Why Do Hair Protein Treatments need to Be Performed?
First, shall we examine the science underlying hair growth? Everyone knows that hair is composed of dead cells. Under the scalp, in the hair follicle, hair grows. When new hair cells are created, the older, dead cells are pushed up, causing hair to grow.
Hair is composed of the protein keratin. The entire human body is composed of protein, as its structure is composed entirely of protein. All the protein we consume is broken down into amino acids, which the liver uses to produce new proteins. Therefore, behind the scalp are millions of hair follicles that produce keratin from the amino acids we consume. Hair formation occurs in these cells, where hair growth occurs.
Therefore, hair protein treatment is essentially necessary to hold each hair strand together! Choose protein conditioning treatments at your local salon to replace protein in your hair and scalp. Additionally, biotin-rich shampoo, conditioner, and hair mask should be utilized. Consume a protein-rich diet and use protein-enhancing treatments at home to complement salon services.
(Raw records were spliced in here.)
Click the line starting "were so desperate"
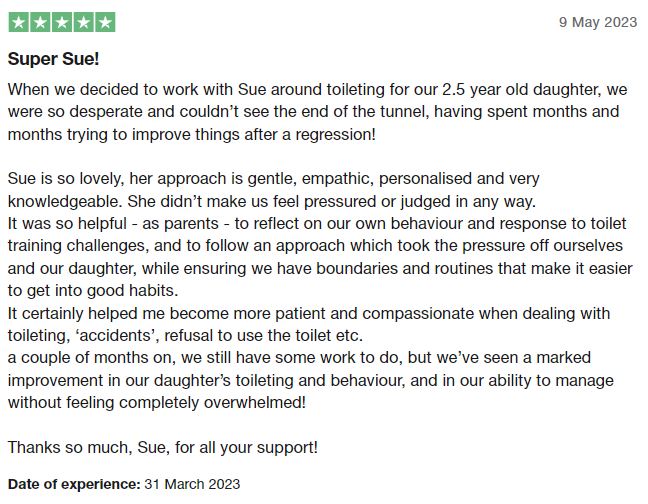Viewport: 648px width, 504px height. [x=313, y=112]
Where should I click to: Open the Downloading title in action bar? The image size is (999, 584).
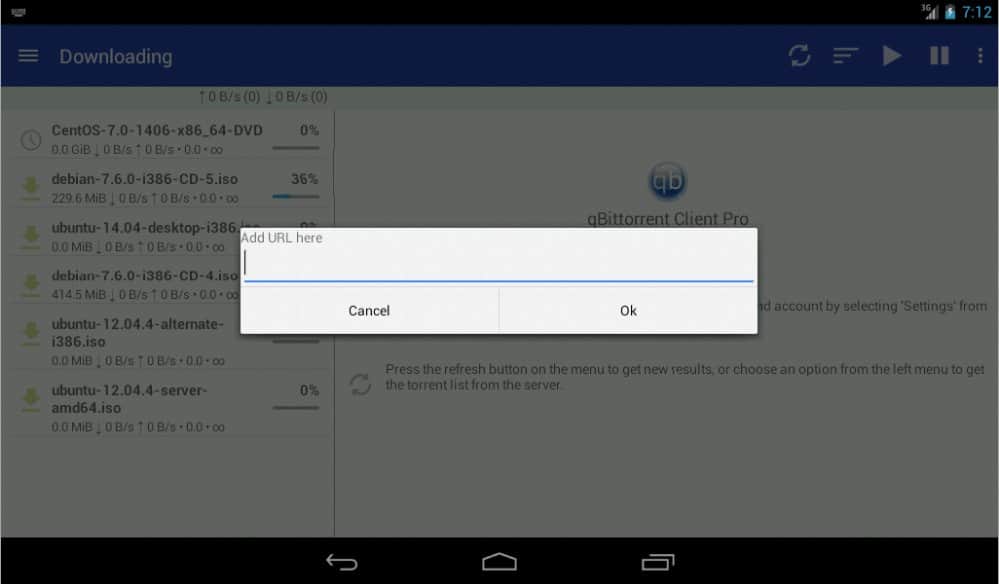(115, 56)
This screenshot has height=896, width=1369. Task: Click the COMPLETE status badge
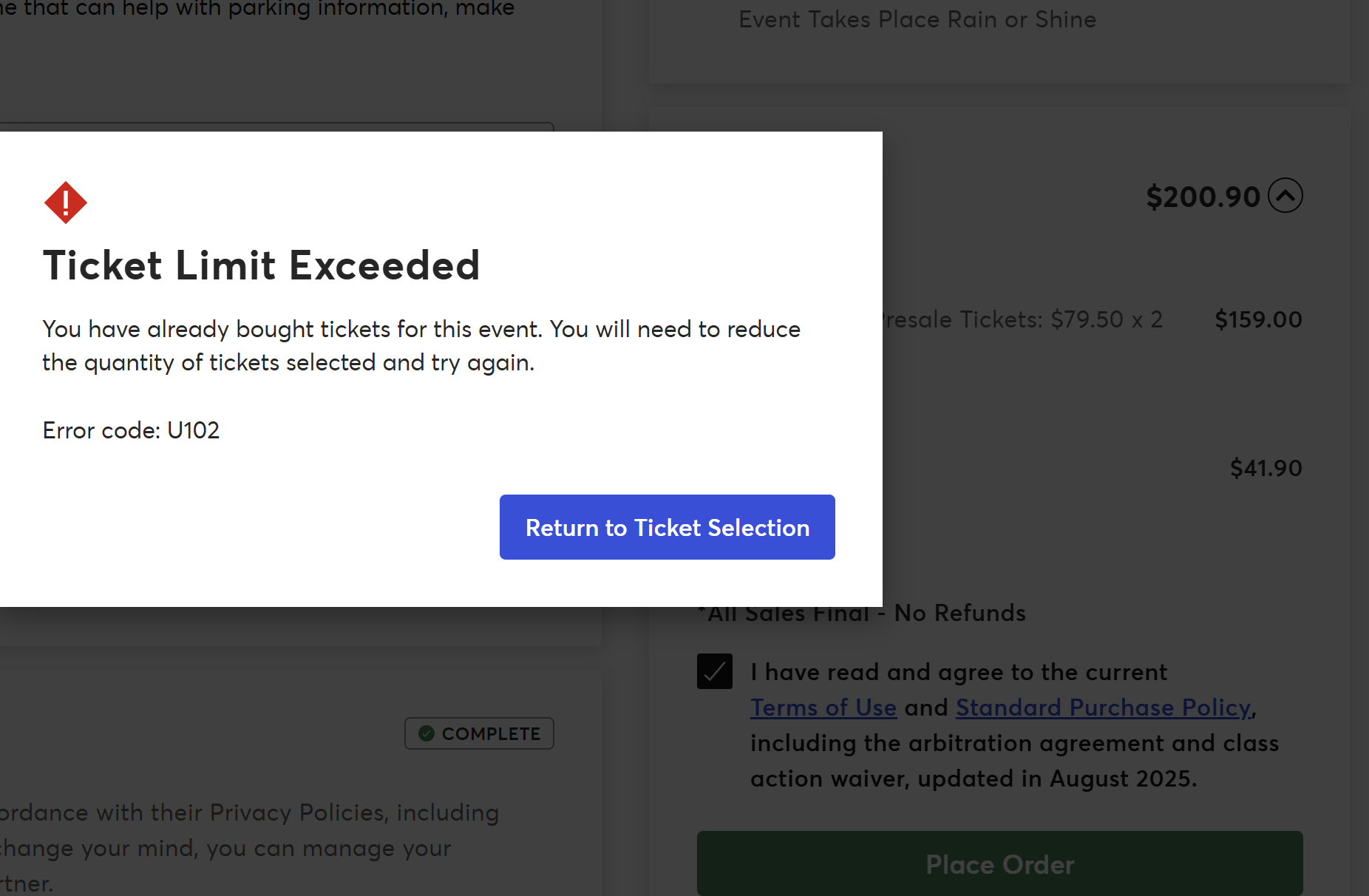point(479,733)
There are both professional and at-home protein treatments available for your hair.
Apply a protein treatment to your hair at home by massaging it with sweet almond oil or coconut oil.
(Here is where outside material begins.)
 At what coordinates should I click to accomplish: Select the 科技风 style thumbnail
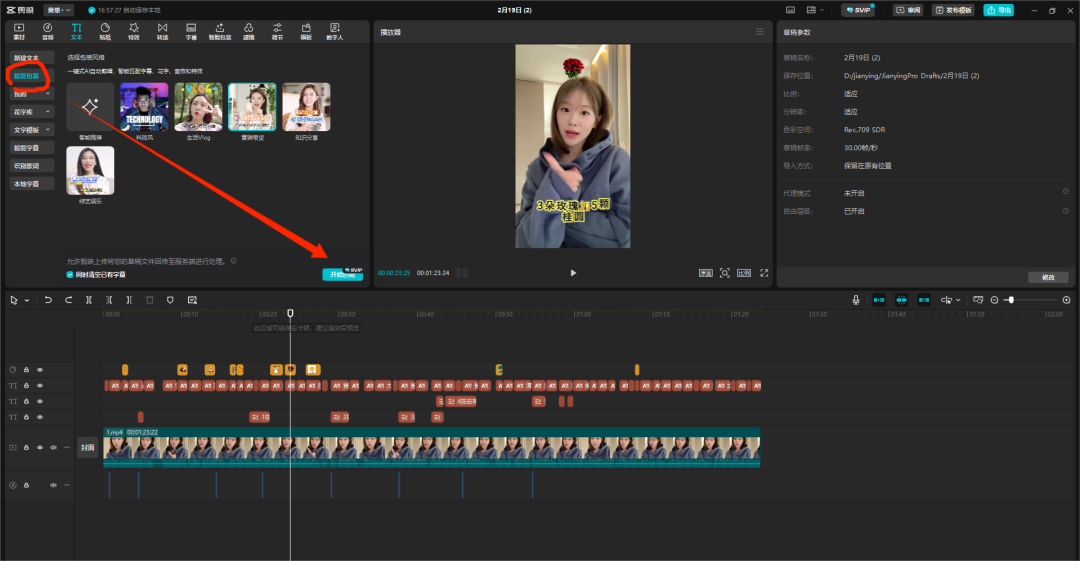coord(145,107)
Almonds are composed of an astonishing twenty-one percent protein. In addition to its naturally occurring lipids such as oleic acid, linoleic acid, omega-six fatty acids, etc., sweet almond oil made from almonds is one of the most protein-rich topical treatments for hair.
This non-oily hair oil is also a fantastic sealer, locking in your hair’s current protein, amino acids, and hydration. Follow a good massage and hair oil regimen. If you have a dry scalp, apply and massage sweet almond oil into your scalp and each hair strand every other day; if you have an oily scalp, do it once or twice a week.
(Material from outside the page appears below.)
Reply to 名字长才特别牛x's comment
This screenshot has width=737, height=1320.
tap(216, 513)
Massaging the scalp can enhance blood circulation, promote hair growth from within, and raise the protein content of the scalp concurrently. If sweet almond oil is costly, choose coconut oil, which is effective for all hair types, locally available, and inexpensive. It prevents hair from losing protein, eliminates dandruff, softens hair, heals split ends, and stimulates hair development. Add sweet almond oil or extra virgin coconut oil to your hair as a protein therapy.
Incorporate Eggs Into Your Protein Treatment At Home
Apply this simple method and watch your hair density soar! Take two whole eggs (preferably free-range) and whisk them thoroughly in a bowl. Add a teaspoon of olive oil if your hair and scalp are dry and fragile. Using your fingertips, massage this into your scalp, covering every inch of skin. Then, using an application brush, evenly coat your hair with the remaining mixture. Put on a shower hat and wait for fifteen to twenty minutes. Cleanse thoroughly with shampoo and conditioner containing biotin.
Why do you need to do this? Because raw eggs are a gift from nature for hair care! This superfood is suitable for all hair types, as both the egg white and yolk are loaded with beneficial properties. The yolks are nutrient-dense, including biotin, vitamins A, D, E, and K, folate, and lecithin. Selenium, calcium, magnesium, potassium, and phosphorus are in the egg white. Half of the egg’s 8.3g of protein is found in the egg white and the other half in the egg yolk. In general, eggs include iron, copper, zinc, and numerous B Vitamins. Biotin or Vitamin B7 is essential for hair growth. Biotin is fundamentally responsible for transforming amino acids or proteins into keratin. Apply this egg mask to your hair to infuse it with protein.